Senate Republicans are deeply divided on the next step for foreign policy

Whither President-elect Donald Trump's foreign policy? Well, if he's listening to Senate Republicans for guidance, the incoming president is receiving mixed messages indeed.

Pushing Trump to embrace his more aggressive impulses is Sen. Marco Rubio (R-Fla.), who responded to Trump's selection of ExxonMobil CEO Rex Tillerson for secretary of state with skepticism. "While Rex Tillerson is a respected businessman, I have serious concerns about his nomination," Rubio said in a statement. During the GOP primary campaign, the Florida senator argued Trump is too eager to scale down U.S. military engagement abroad.

By contrast, the libertarian-leaning Sen. Rand Paul (R-Ky.) argues a more restrained foreign policy is exactly what Trump should pursue.
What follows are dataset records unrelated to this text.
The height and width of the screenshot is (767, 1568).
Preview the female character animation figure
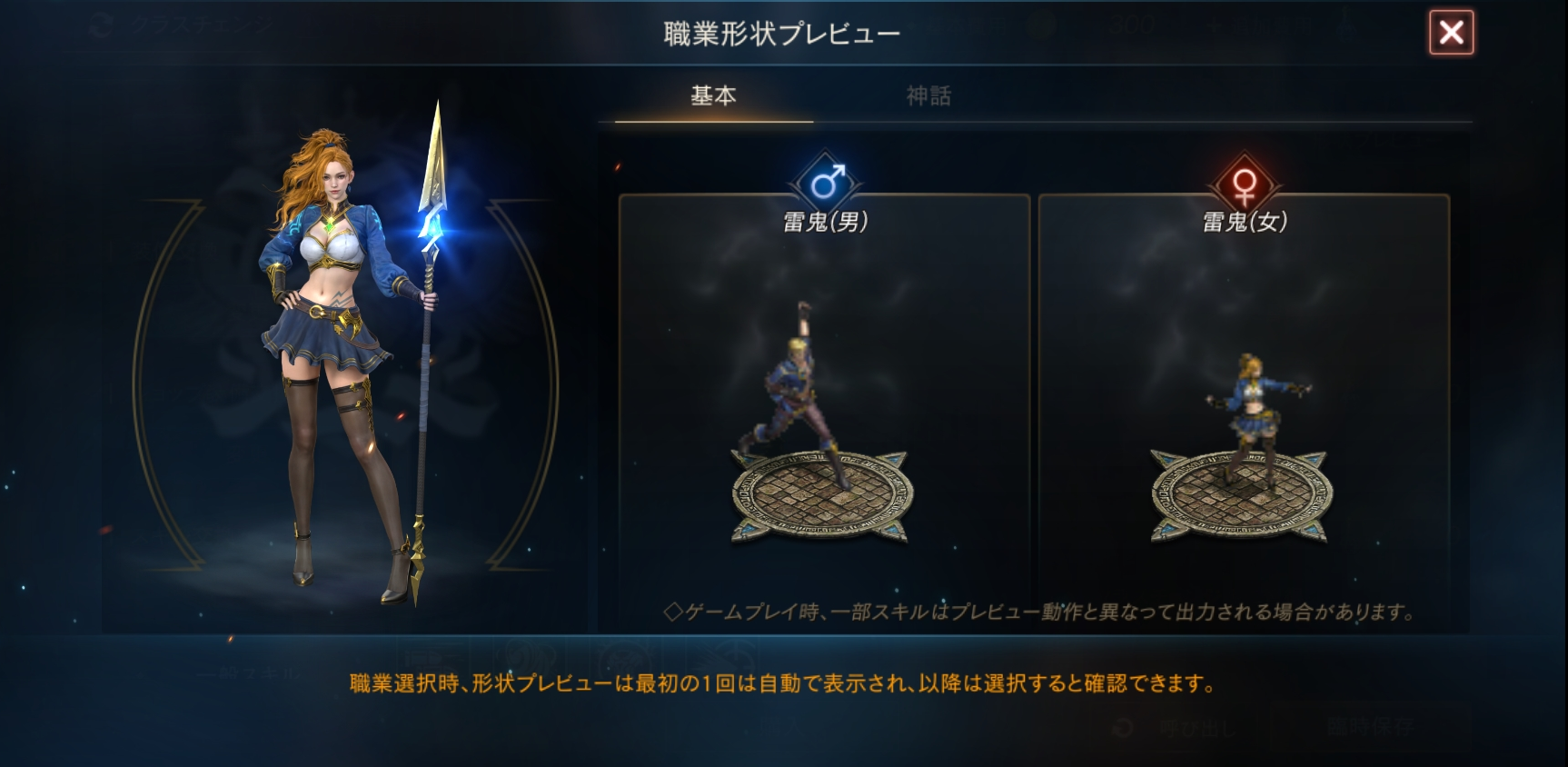tap(1254, 413)
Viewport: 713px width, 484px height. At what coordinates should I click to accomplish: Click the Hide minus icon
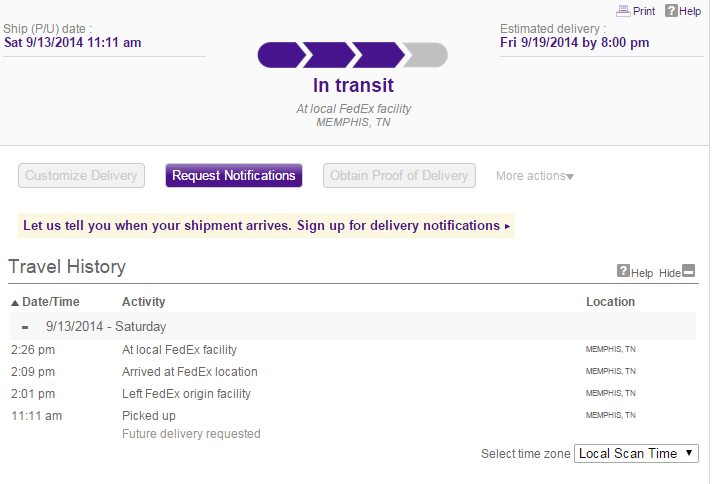click(x=688, y=272)
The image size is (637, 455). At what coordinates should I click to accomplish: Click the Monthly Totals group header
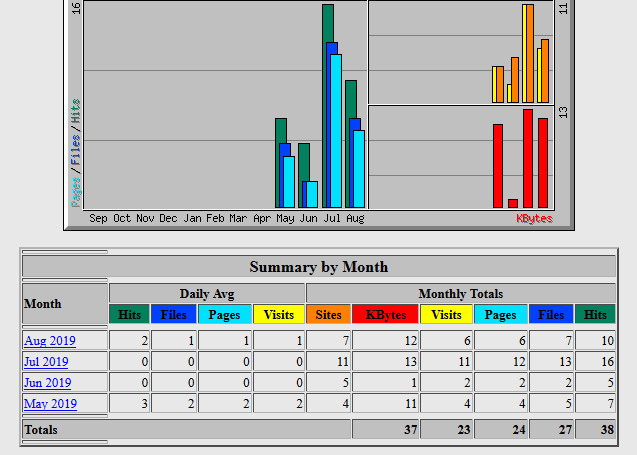pyautogui.click(x=460, y=293)
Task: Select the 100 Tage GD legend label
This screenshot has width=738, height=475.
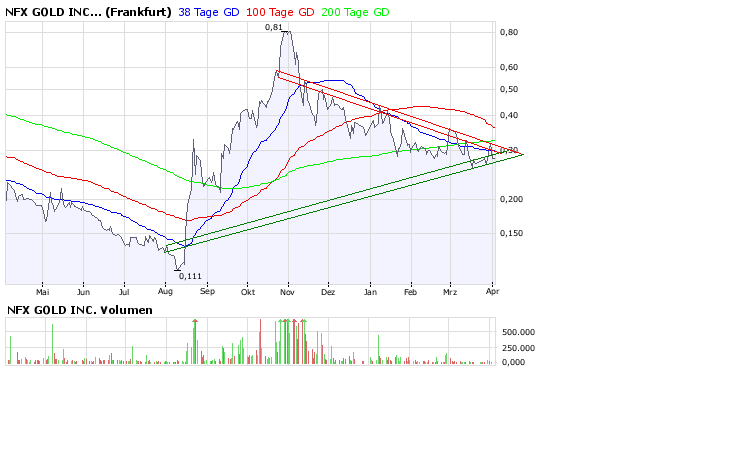Action: click(x=279, y=12)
His objection is not to Tillerson but to Trump's rumored interest in former U.S. Ambassador to the United Nations John Bolton for deputy secretary of state. It's a nomination Paul has pledged to block, because Bolton, a hardline neoconservative, "still believes in regime change" and is "still a big cheerleader for the Iraq War."

Both senators have national followings who back their foreign policy visions, though Rubio has more allies on the Hill.